[Video Response] What Cloudflare's code mode misses about MCP and tool calling

The video responds to Cloudflare’s “code mode” approach, which advocates converting tools into TypeScript APIs for LLMs to call via generated code, improving efficiency over traditional conversational tool calls. However, it highlights that this method may struggle with real-world, nondeterministic tool outputs requiring dynamic, intermediate decision-making, suggesting a speculative decoding approach to balance efficiency and flexibility.

The video is a response to Theo or T3 GGG’s video titled “MCP is the wrong abstraction” and discusses a Cloudflare article called “Code Mode: The Better Way to Use MCP.” The core idea presented is that instead of having large language models (LLMs) call tools directly through conversational tool calls, it is more effective to convert these tools into TypeScript APIs. The LLM then writes code to call these APIs, leveraging the vast amount of real-world TypeScript code present in its training data. This approach, called “code mode,” reportedly allows agents to handle more tools and complex tasks more efficiently.

Cloudflare’s article argues that traditional tool calling is inefficient because each tool call’s output must be fed back into the LLM’s neural network before making the next call, wasting tokens, time, and energy. In contrast, when the LLM writes code to call multiple tools as APIs, it can execute the entire sequence and only return the final result, which is more efficient. The video agrees that framing tool calls as APIs is a better approach, especially since many providers already internally use APIs for their tools.

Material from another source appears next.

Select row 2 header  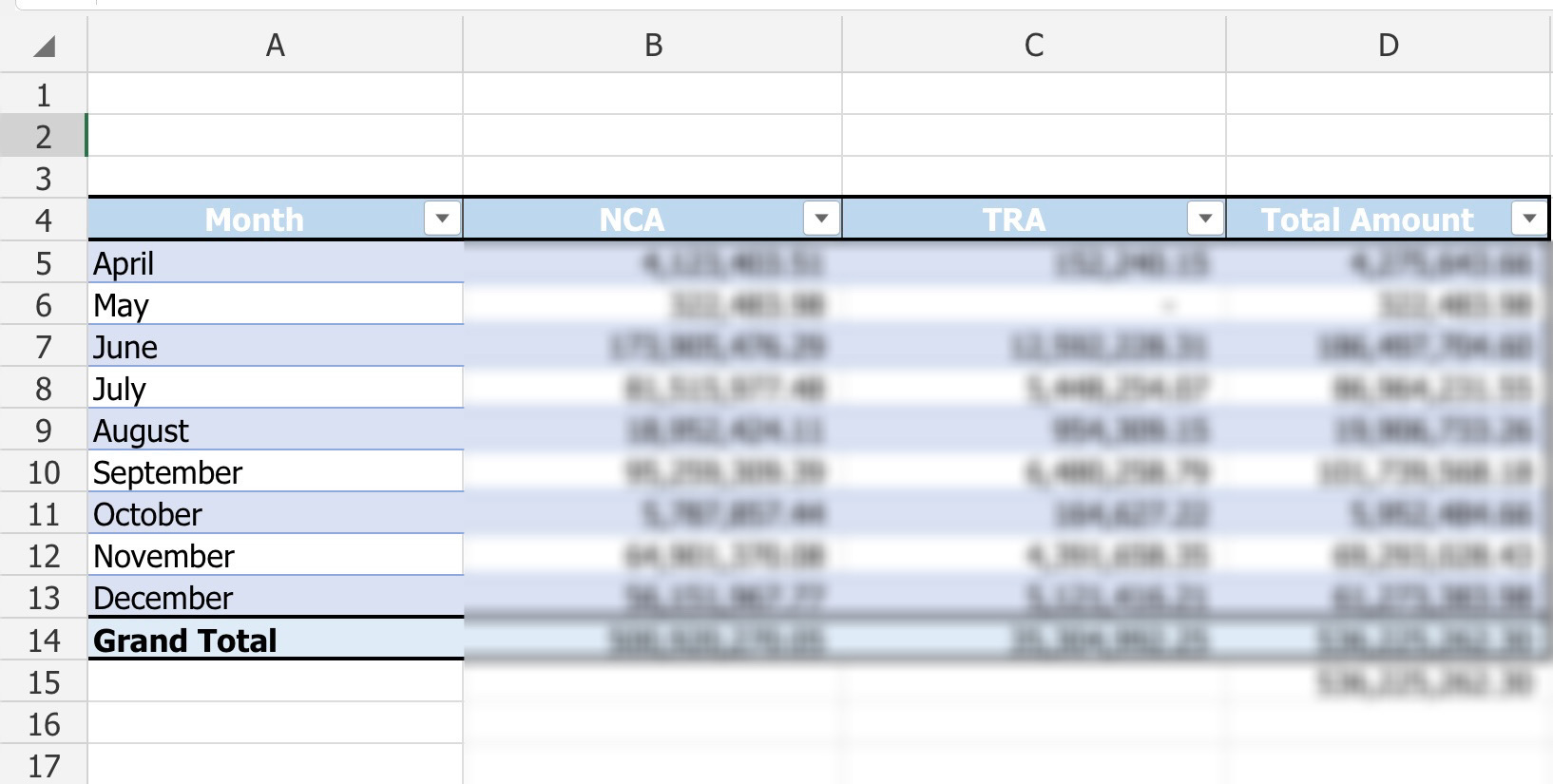coord(44,136)
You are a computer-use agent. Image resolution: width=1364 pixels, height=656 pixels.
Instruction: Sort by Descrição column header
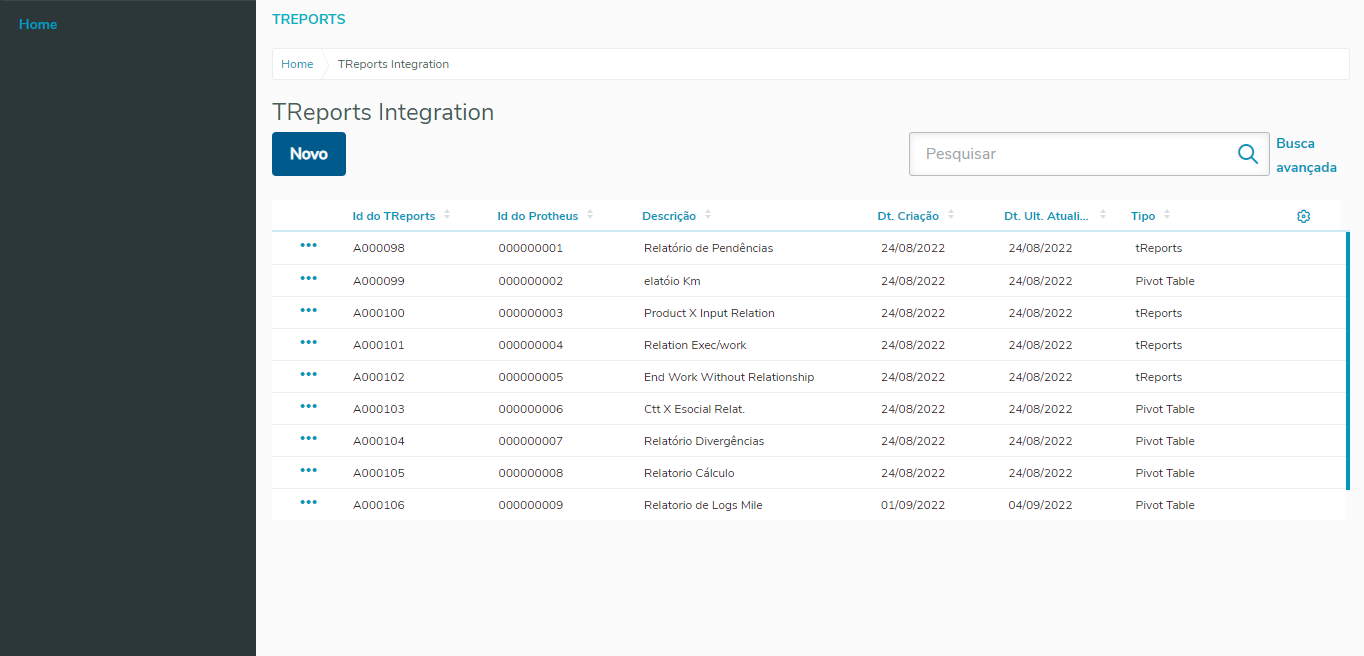coord(669,216)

However, the video raises a critical concern about the assumption that all tool calls can be deterministically composed into a single block of code. In real-world scenarios, tool outputs are often messy and nondeterministic. For example, a location service might return different types of data or even ask clarifying questions, making it difficult to pre-plan a fixed sequence of API calls. Humans typically adjust their plans based on intermediate outputs, and this dynamic decision-making is hard to replicate if the entire sequence is executed without intermediate checks.

The video suggests that while code mode is promising, it may not fully address the complexities of real-world tool interactions where intermediate outputs influence subsequent actions. To mitigate this, the speaker proposes a speculative decoding approach where the LLM executes multiple tool calls ahead of time, records all intermediate outputs, and then reviews them to identify any suspicious or incorrect results. This method could combine the efficiency of code mode with the flexibility of dynamic decision-making, potentially speeding up the process while maintaining accuracy.

In conclusion, the video encourages viewers to read the Cloudflare article and watch Theo’s video for more insights. It emphasizes that MCP (Machine Comprehension Protocol) is not a magical solution but rather a standardized way to expose APIs. While code mode offers significant benefits, it is important to recognize its limitations in handling complex, nondeterministic tasks that require intermediate reasoning and adjustments. The video ends by thanking viewers and inviting further exploration of the topic.